Джабжа замахал руками.
— Тоже мне горы! Говорят, на Эверест от подножья до верхушки сделаны ступеньки с перильцами. Там же таких станций, как эта, штук двадцать, ей-ей. Санатории и дома радости на каждом шагу. Высокогорные театры и цирки. Не заповедник, а балаган. Он же начал осваиваться первым, когда люди потянулись из Европы и Северной Америки на необжитые пастбища. Все три столетия, пока осваивался Марс, а Европа чистилась от активных осадков и шел демонтаж всех промышленных предприятий, пока города освобождались от гари и транспорта, пока фанатики древности, вроде Лакоста, носились с реконструкцией каждого города в его собственном архитектурном стиле — Швейцарский заповедник стоял пустыня пустыней. Хорошо еще, какая-то добрая душа догадалась напустить сюда всякого зверья, по паре всех чистых и нечистых. Говорят, за это время здесь даже саблезубые тигры появились. Я их не встречал, но почти верю. А когда Европу снова «открыли», пришлось создать здесь станцию по примеру Гималаев, Килиманджаро, южноамериканского «Плата» и антарктического «Мирного». Но уже здесь — никаких излишеств и курортов. Путевые хижины с комфортом, достойным каменного века. Если уж ты мамин сынок — так и катись в Гималаи. Там одних подвесных дорог, как от Земли до Луны.

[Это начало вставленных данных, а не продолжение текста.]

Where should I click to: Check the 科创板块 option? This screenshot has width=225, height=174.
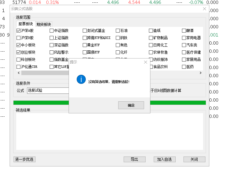(19, 60)
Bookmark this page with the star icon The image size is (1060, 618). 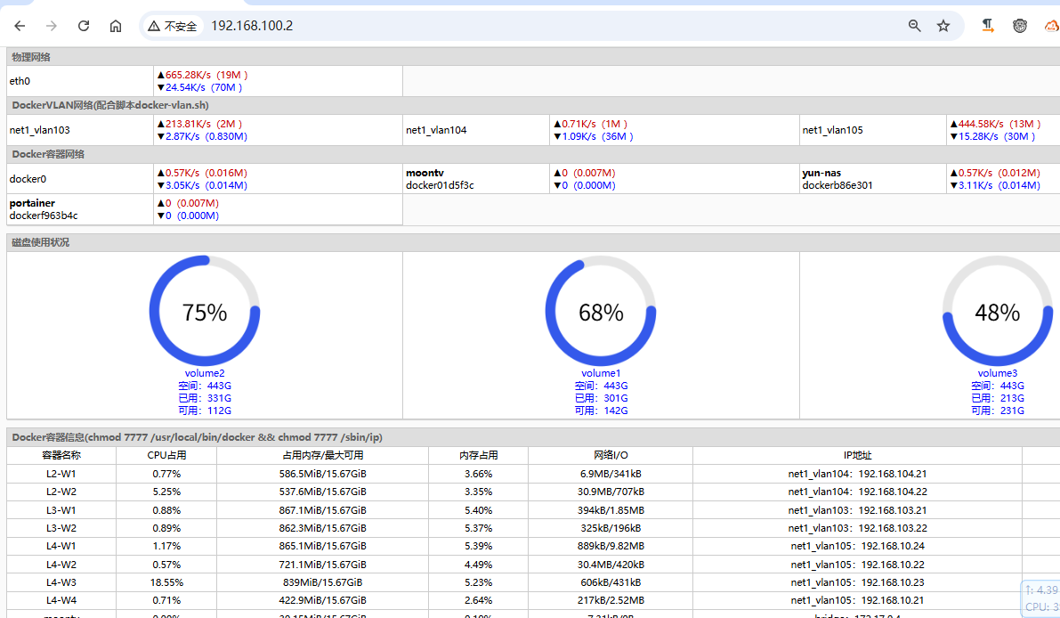(943, 26)
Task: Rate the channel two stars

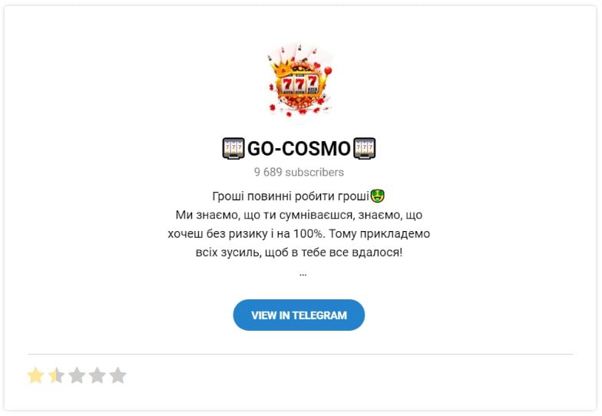Action: pos(56,375)
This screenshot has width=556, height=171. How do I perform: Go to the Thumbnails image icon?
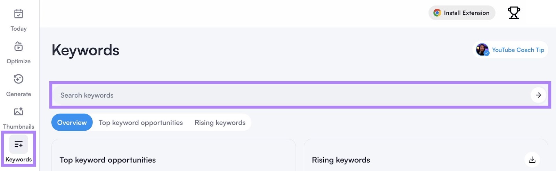[18, 112]
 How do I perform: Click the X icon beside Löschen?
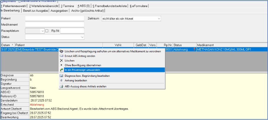point(61,60)
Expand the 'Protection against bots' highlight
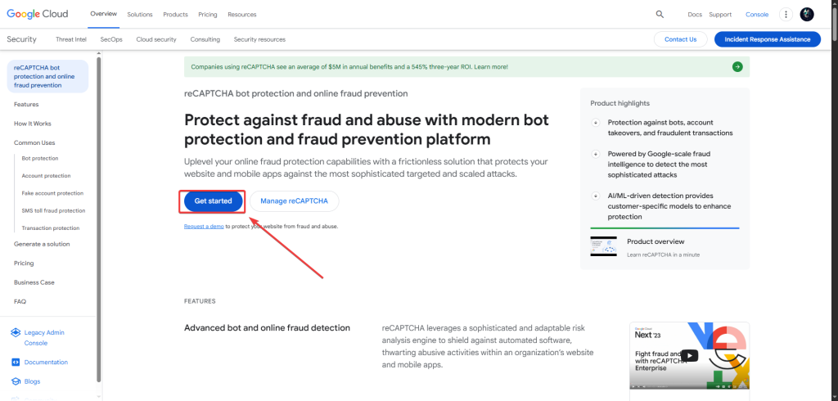838x401 pixels. point(595,123)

Он говорил, а я все смотрел и смотрел на шесть темных черточек, движущихся вдоль светло-серой стены. Как Джабжа узнал, которая из них Илль? Я смотрел и смотрел и все не мог угадать. Для меня они были одинаковы.

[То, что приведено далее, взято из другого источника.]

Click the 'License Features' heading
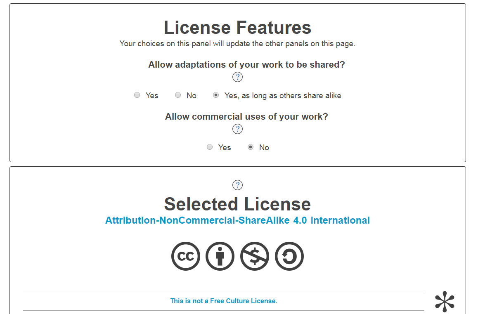 pos(237,28)
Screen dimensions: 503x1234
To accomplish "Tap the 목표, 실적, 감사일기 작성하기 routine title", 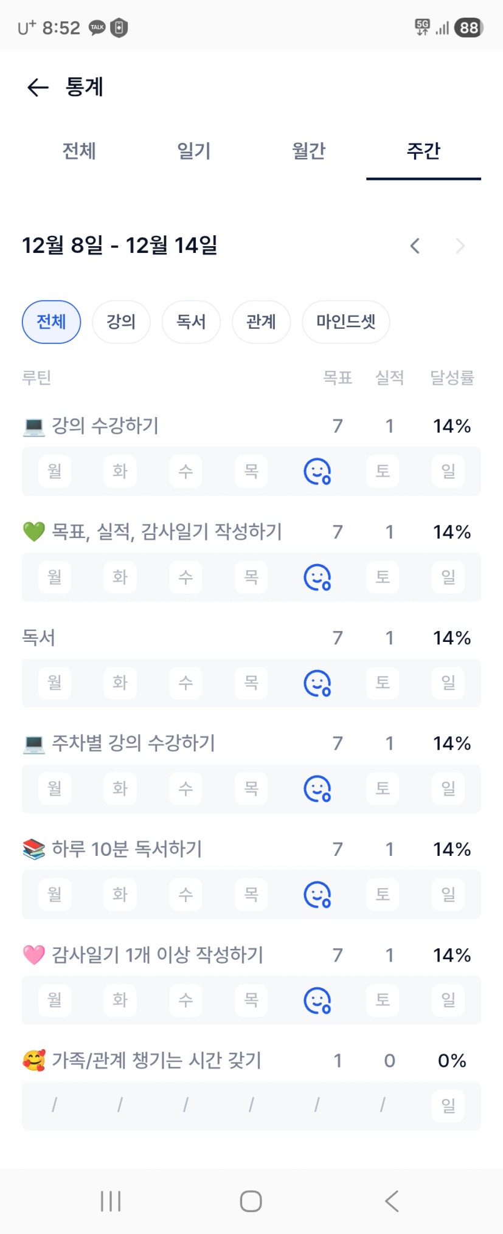I will tap(167, 532).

— Ну, пошли вниз, — сказал Джабжа, и мы очутились в плавно закругляющемся коридоре.
— Наша кухня, впрочем, здесь ты уже был. Святая святых. У меня шеф-повар — удивительно тонкой настройки тип. Я его три года тренировал, помимо того, что в него было заложено по программе. И Лакост с Туаном повозились с ним немало.
— Понимаю, — сказал я. — Я ведь тоже через это прошел. Вероятно, самыми тонкими гурманами были настоятели монастырей.
— Дураки, если они ими не были.
— Были, иначе делать нечего.
— А у тебя был хороший повар там, на буе?
— Никакого. Мне это в голову не приходило. Да и консервы все были свежие — мы сами же их привезли.
— Консервы! Ну, тут-то я определенно повесился бы. Ну, потопали дальше. Наша гостиная на современный лад. Ничего интересного.